ISKCON Academics Travel the South American Lecture Circuit


Associates of the ISKCON devotee-run North American Institute for Oriental and Classical Studies (NIOS) toured South America from September to November this year, presenting educational and cultural programs in Peru, Bolivia, Chile and Argentina.
The NIOS group—which included ISKCON gurus and prominent academics such as Hridayananda Dasa Goswami, Hanumatpresaka Swami, Anantarupa Dasa, Aruddha Dasi, and Gopal-hari Dasa—visited six universities, five Municipal Cultural Centers, and the Indian Embassies in Chile and Argentina.
The group also attended three Jagannatha Rathyatra festivals and held programs in over one dozen ISKCON temples and households.
Presentations included “The Second Apple: The Theology of Sir Isaac Newton” by Gopala-hari Dasa, who is currently finishing his PhD in science and religion at Oxford University.

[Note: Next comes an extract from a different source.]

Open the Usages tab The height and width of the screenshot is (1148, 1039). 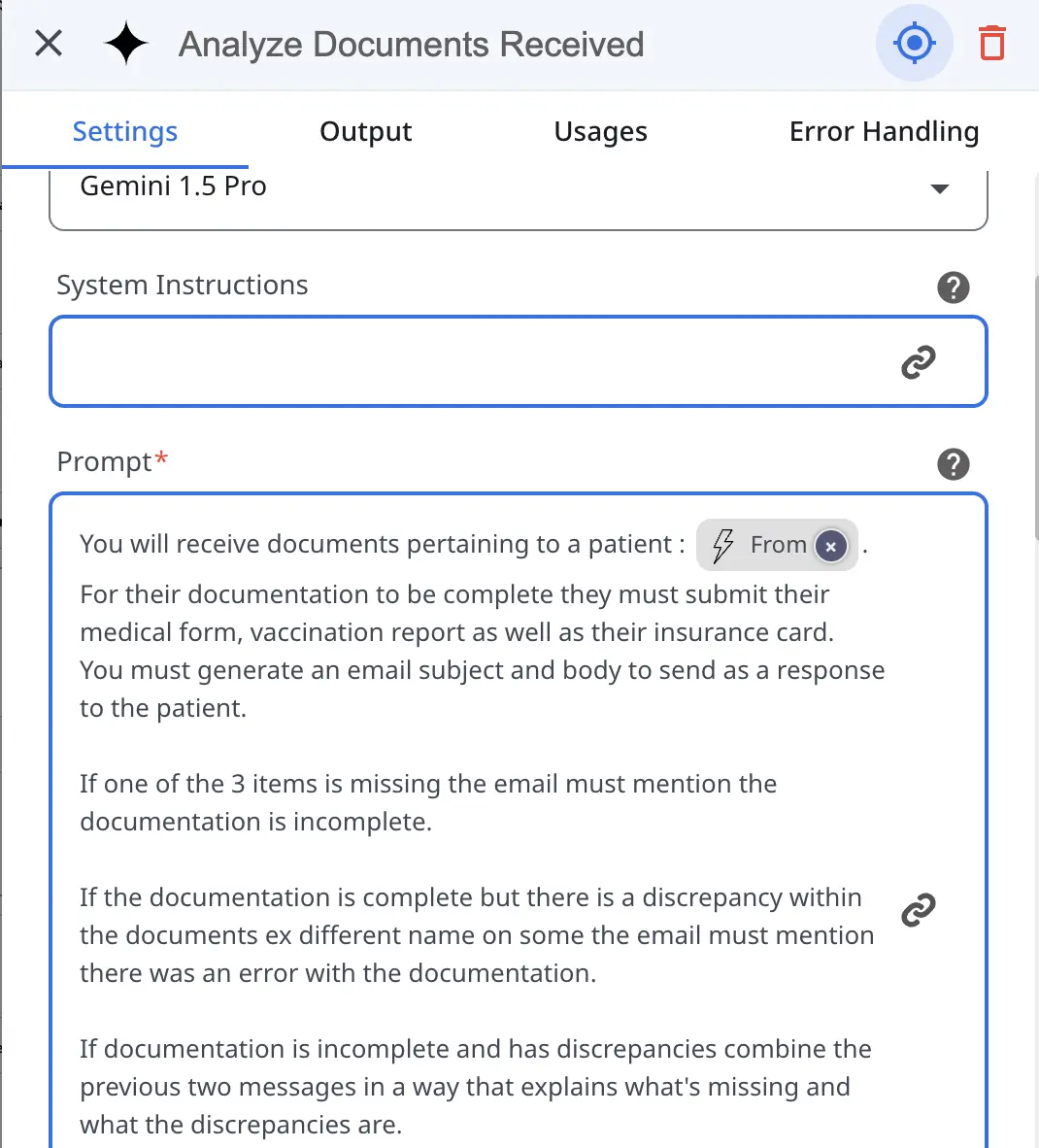(600, 131)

At a typical program at the Peruvian National Science and Technology Counsel—in one of Peru’s premier science universities—many of the professors were polite, yet agnostic. By the end of Gopala-hari’s presentation, however, their attitudes had completely changed. One professor commented that he had never heard such an interesting discussion of the boundary ground between science and religion.
Forty of the best high school students of Peru, who were present to receive awards, also asked many questions.

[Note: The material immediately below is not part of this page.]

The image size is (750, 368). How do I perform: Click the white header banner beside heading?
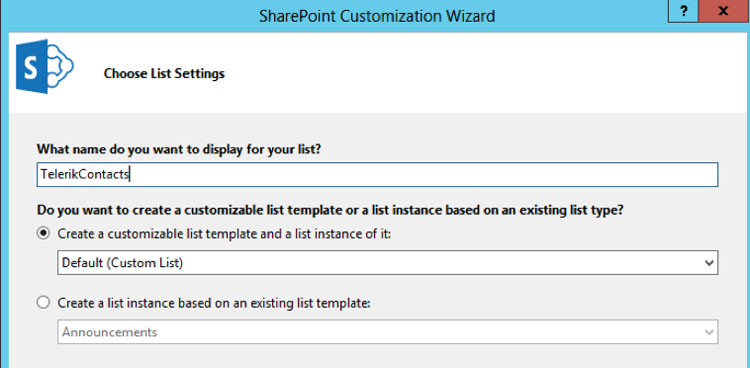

Gopala-hari’s mother, Arudha Dasi, was also met with an enthusiastic response during the tour. Her slide presentation on home-schooling in the ISKCON tradition was so popular that while visiting Lima, she was asked to repeat it twice within a three-day period.
Turning a hat-trick and almost making the NIOS tour a family outing was Arudha’s husband and Gopala-hari’s father Ananta-rupa Dasa, who recently retired from a successful career in Hewlett-Packard’s marketing division.

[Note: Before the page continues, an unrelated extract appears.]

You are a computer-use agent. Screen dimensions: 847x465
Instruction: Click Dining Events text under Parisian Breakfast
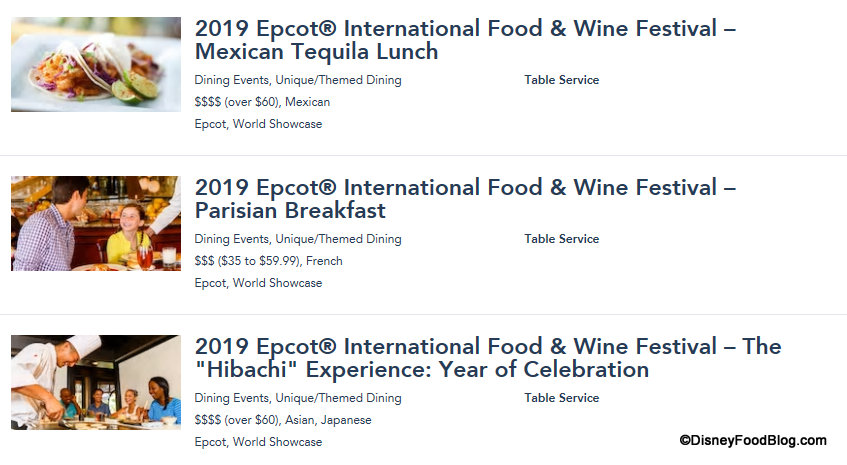tap(230, 239)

Ananta-rupa’s slide presentation on the construction and growth of the ISKCON temple in Boise, Idaho, which he and his family started and provided the central drive for, was well received. But it was his second presentation, “Ethics in Business,” that proved the most popular, even earning him an invitation to appear with it at the Indian Embassy in Chile.
Meanwhile, Hanumatpresaka Swami’s presentations for the tour included Light of the Bhagavata, Minding Monkey: Oriental Psychology and Personal Meditation, and Hamlet and Arjuna, a dramatic comparison and contrast of these two famous figures of literature. Light of the Bhagavata was especially popular, with two universities requesting NIOS to make systematic presentations including art, topical workshops and a film at their combined campuses.
After the tour, Hanumatpresaka Swami and NIOS will continue to focus on developing presentations on the subject of “Bhagavata Psychology and Meditation.”
Hridayananda Dasa Goswami, for his part, lectured on the topic of reestablishing traditional culture in Peru and the rest of the world at Peru’s Universidad Alas Peruanas. Senior faculty, generals from the Peruvian army and other scholars attended the talk and asked precise questions.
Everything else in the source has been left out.